Statistics summarizing information about the 3,376 RNA-seq samples and their analysis. Information is provided for the average of the 3,376 samples and for the total of all 3,376 samples.

  Average Total
File size 7.2 GBs 24 TBs
Number of reads 16 million 52 billion
Number of bases 2 billion 7.1 trillion
Read length 91 bases -
Paired reads 67% -
Quality score 35 -
FASTQ download time 3 minutes 171 hours
Alignment time 31 minutes 1,775 hours
Sorted binary format time 18 minutes 1,001 hours
Assembly time 8 minutes 455 hours
Alignment rate 76% -

Pipeline

We developed a bioinformatics pipeline for analysis of the massive sequencing dataset (Figure 1). At the core of the pipeline are the tools HISAT2 and StringTie from the popular Tuxedo suite [19], which support sequencing read alignment to a reference genome and transcript assembly, respectively.

Figure 1.

Figure 1.

Overview of pipeline for acquiring and evaluating the compendium of RNA-seq data sets for E. coli. Data were obtained from the Sequence Read Archive and analyzed by a number of bioinformatic tools in a seven stage process. For each stage depicted, blue text describes the stage, red text specifies the tools used, and green text indicates the resulting file format.

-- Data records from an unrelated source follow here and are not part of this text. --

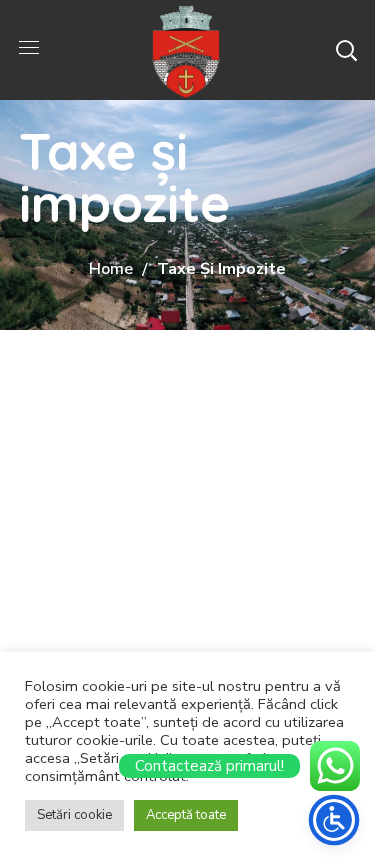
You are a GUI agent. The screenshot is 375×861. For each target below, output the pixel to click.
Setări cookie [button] (74, 815)
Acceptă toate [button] (186, 815)
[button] (346, 50)
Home (111, 269)
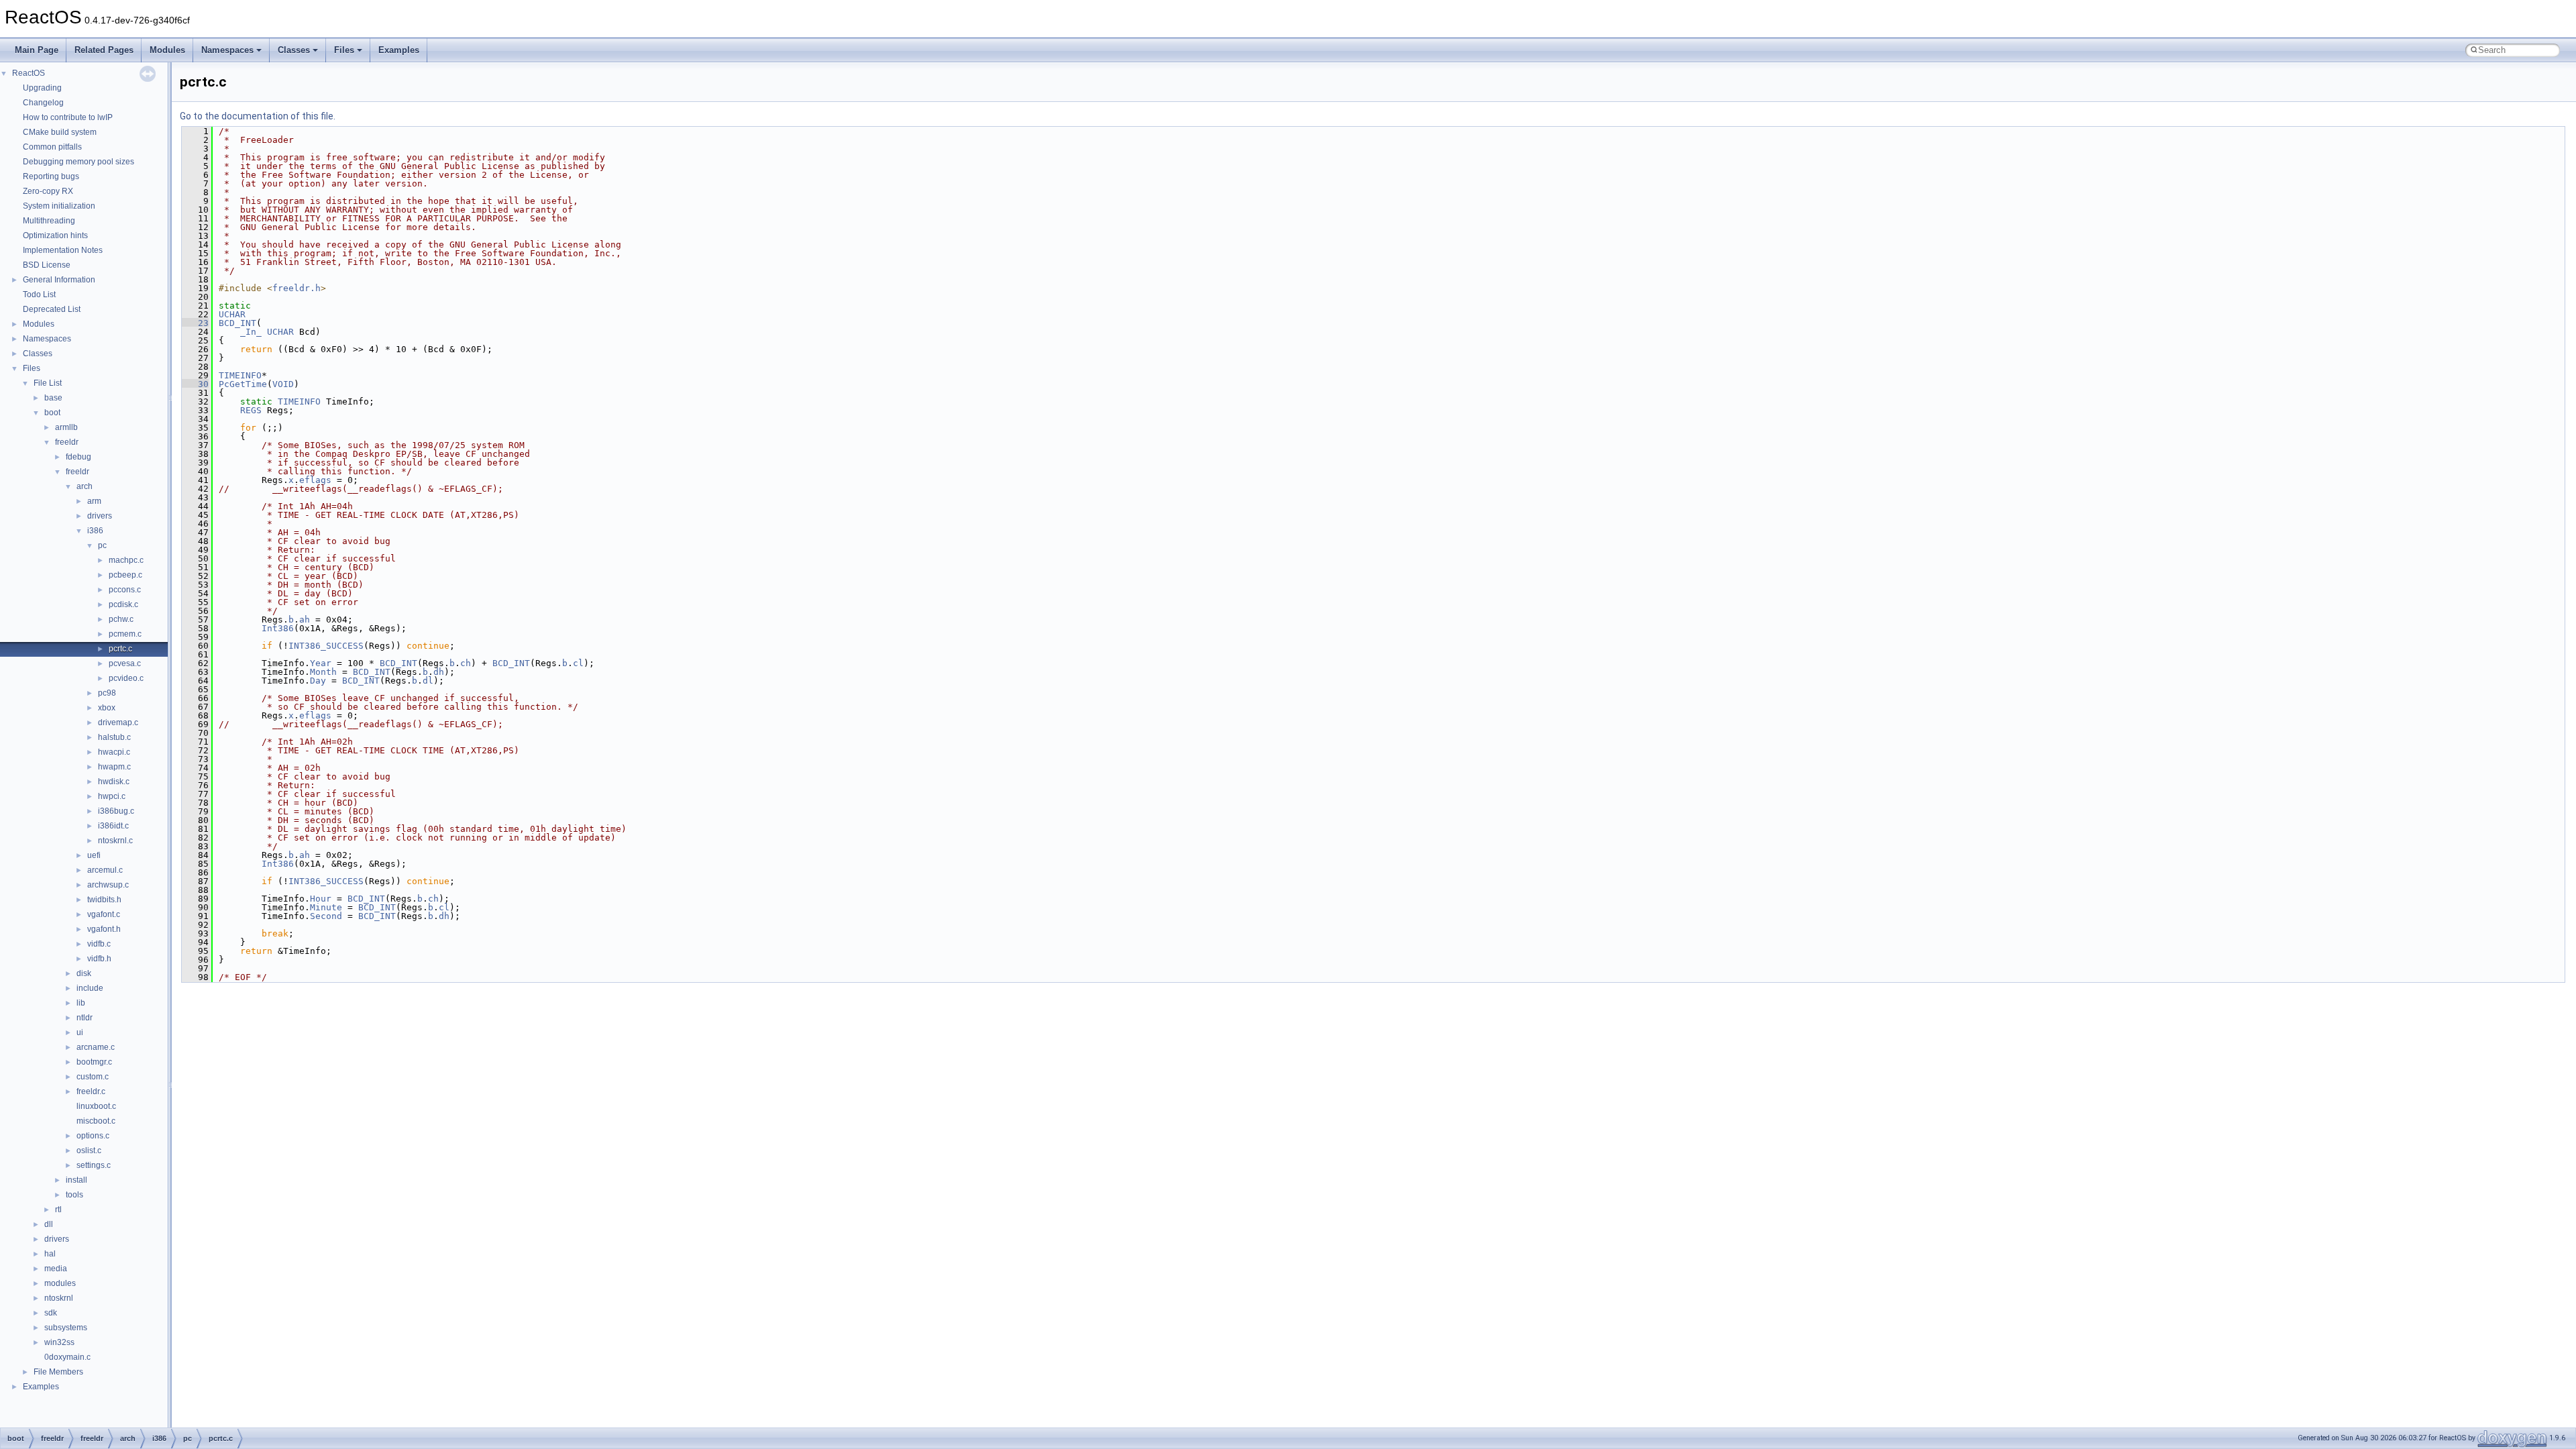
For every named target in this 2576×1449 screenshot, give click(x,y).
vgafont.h (104, 929)
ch (465, 663)
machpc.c (126, 560)
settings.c (93, 1165)
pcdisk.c (123, 604)
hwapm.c (114, 766)
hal (50, 1253)
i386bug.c (116, 811)
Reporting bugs (51, 176)
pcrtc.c (120, 648)
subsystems (65, 1327)
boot (52, 412)
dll (48, 1224)
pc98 (107, 693)
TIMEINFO (240, 375)
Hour (320, 899)
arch (84, 486)
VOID (283, 384)
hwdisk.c (113, 781)
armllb (66, 427)
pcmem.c (125, 634)
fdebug (78, 457)
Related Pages (103, 50)
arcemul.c (105, 870)
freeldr (66, 442)
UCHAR (232, 314)
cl (578, 663)
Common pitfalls (52, 147)
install (76, 1180)
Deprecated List (51, 309)
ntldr (84, 1017)
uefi (94, 855)
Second (326, 916)
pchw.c (121, 619)
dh (438, 672)
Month (323, 672)
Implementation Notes (63, 250)
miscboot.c (95, 1121)
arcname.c (95, 1047)
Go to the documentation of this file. (257, 116)
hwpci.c (111, 796)
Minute (326, 907)
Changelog (43, 102)
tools (74, 1194)
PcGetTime (243, 384)
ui (79, 1032)
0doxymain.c (67, 1357)
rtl (58, 1209)
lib (80, 1003)
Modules (167, 50)
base (53, 397)
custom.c (92, 1076)
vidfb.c (99, 944)
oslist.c (88, 1150)
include (89, 988)
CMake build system (60, 132)
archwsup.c (108, 885)
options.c (92, 1135)
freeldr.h (296, 288)
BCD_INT (237, 323)
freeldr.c (90, 1091)
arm (94, 501)
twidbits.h (104, 899)
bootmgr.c (94, 1062)
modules (60, 1283)
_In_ (251, 332)
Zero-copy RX (48, 191)
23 (195, 323)
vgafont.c (103, 914)
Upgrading (42, 88)
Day (318, 681)
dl (428, 681)
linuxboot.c (96, 1106)
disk (83, 973)
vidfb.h (99, 958)
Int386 (278, 628)
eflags (315, 480)
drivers (99, 516)
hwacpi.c (114, 752)
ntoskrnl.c (115, 840)
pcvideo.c (126, 678)
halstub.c (114, 737)
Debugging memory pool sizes (78, 161)
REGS (251, 410)
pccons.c (125, 589)
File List (48, 383)
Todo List (39, 294)
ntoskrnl (58, 1298)
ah (304, 619)
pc (102, 545)
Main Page (36, 50)
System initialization (59, 206)
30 (195, 384)
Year (320, 663)
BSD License (46, 265)
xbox (106, 707)
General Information (59, 279)
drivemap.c (118, 722)
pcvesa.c (125, 663)
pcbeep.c (125, 575)
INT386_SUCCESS (326, 646)
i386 (95, 530)
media (55, 1268)
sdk (50, 1313)
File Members (58, 1372)
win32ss (59, 1342)
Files (344, 50)
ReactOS (28, 73)
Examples (398, 50)
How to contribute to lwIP (68, 117)
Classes (294, 50)
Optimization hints (55, 235)
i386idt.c (113, 825)
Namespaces (227, 50)
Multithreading (49, 220)
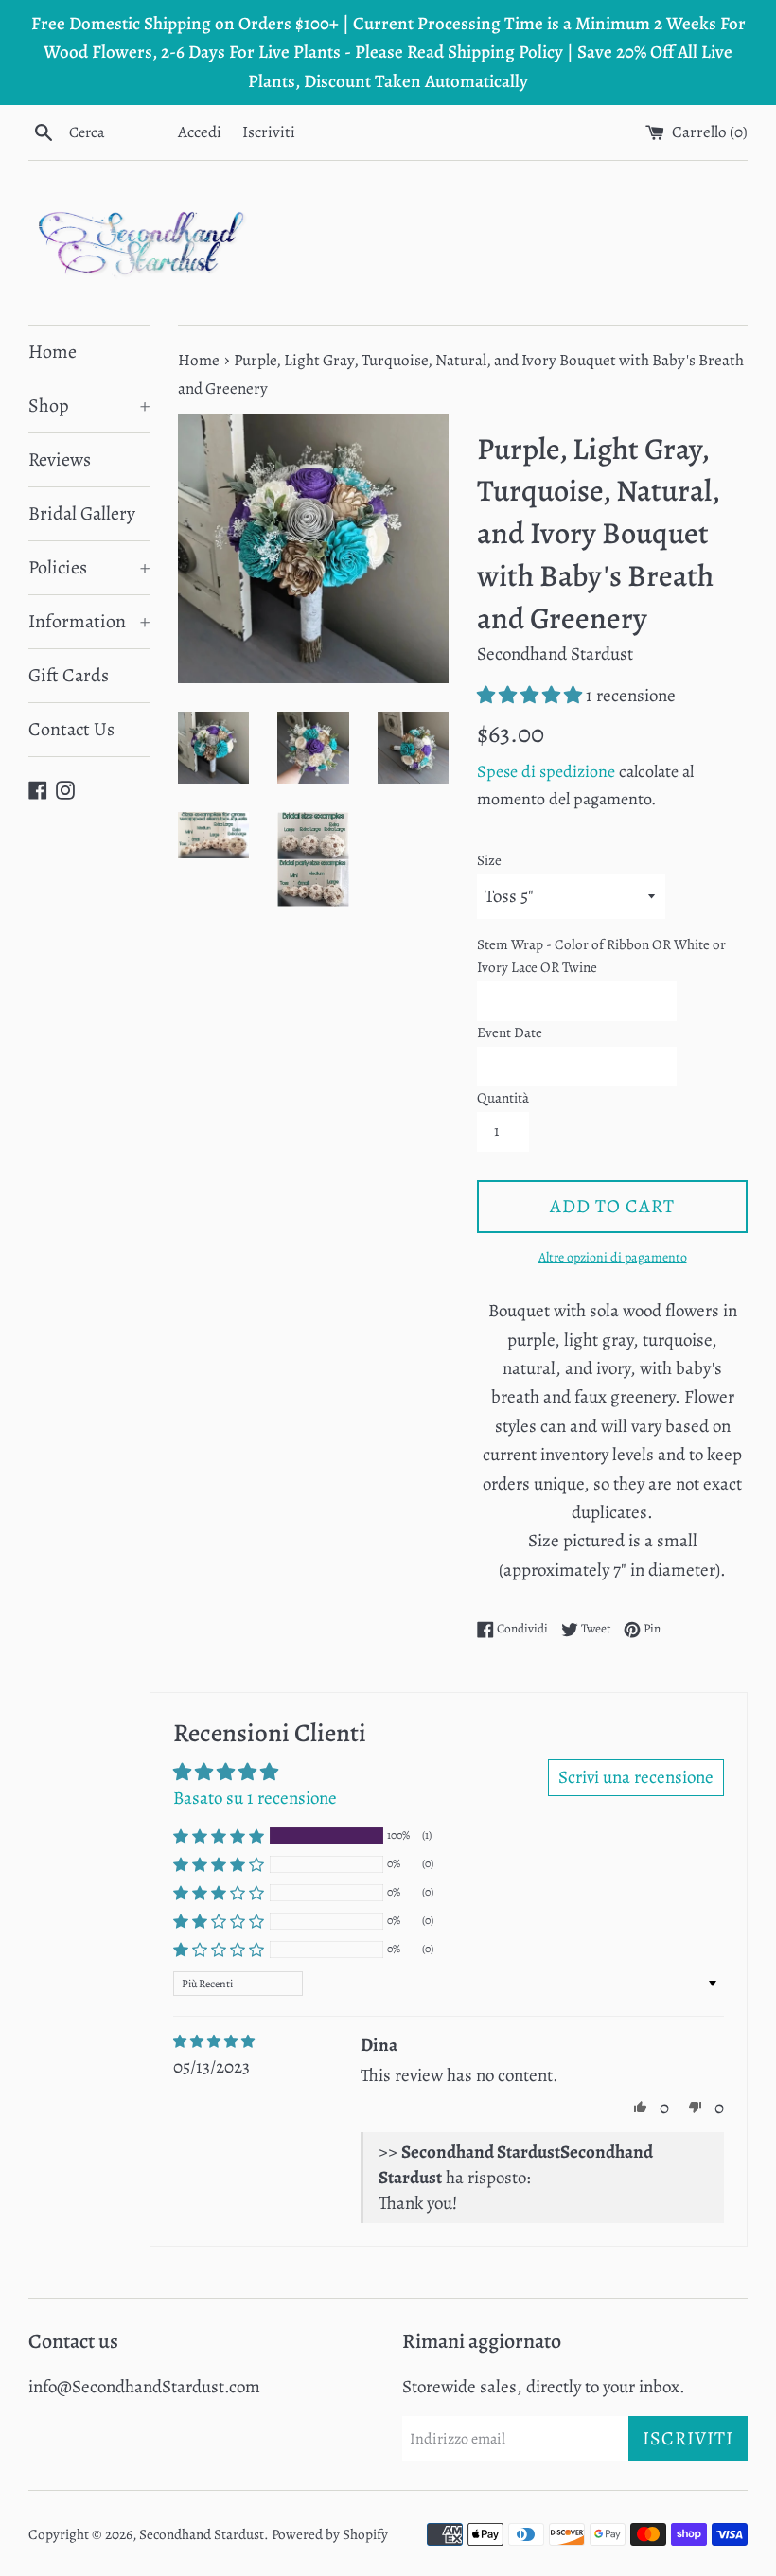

The most time consuming component of the pipeline corresponds to aligning the sequencing reads to the reference genome. On average, sequencing reads from a sample took 31 minutes to align to the E. coli genome, with 76% of the 52 billion reads successfully aligning with high confidence (Table 1). Overall, the pipeline required 3,402 hours of computation to complete execution. Because samples could be processed independently from one another, we observed an approximately linear speed up in execution time as we increased the number of employed computer processors. Using 24 processors in parallel on a server with 3 GHz Intel Xeon Gold processing, the wall-clock execution time of the pipeline required 359 hours.

Transcript assembly

As part of the pipeline, RNA-seq alignments were assembled into putative transcripts. Thus, for each sample, a set of assembled transcripts was identified corresponding to transcript expression in the particular experiment. The 3,376 transcript assemblies were then merged using the GffCompare tool to establish a single set of transcripts based on expression observed from all samples. Altogether, 9,581 transcripts were identified in the merged assembly: 4,510 transcripts corresponding to annotated E. coli genes (https://dataverse.harvard.edu/api/access/datafile/6562494) and 5,071 other transcripts (https://dataverse.harvard.edu/api/access/datafile/6562495). When comparing the merged assembly to annotated E. coli genes, the merged assembly has sensitivity of 100% at both the base level and the gene level [20] indicating that transcripts are found spanning the extent of all annotated E. coli genes. In addition to transcripts corresponding to annotated genes, 5,071 other transcripts were observed in the 3,376 samples. The extent to which these other transcripts correspond to false-positive transcript identifications in the context of being non-functional remains unclear. These other transcripts may correspond to, for example, transcriptional noise, anti-sense transcription, or other novel transcripts such as yet to be annotated regulatory RNAs or small peptides, and merit further investigation.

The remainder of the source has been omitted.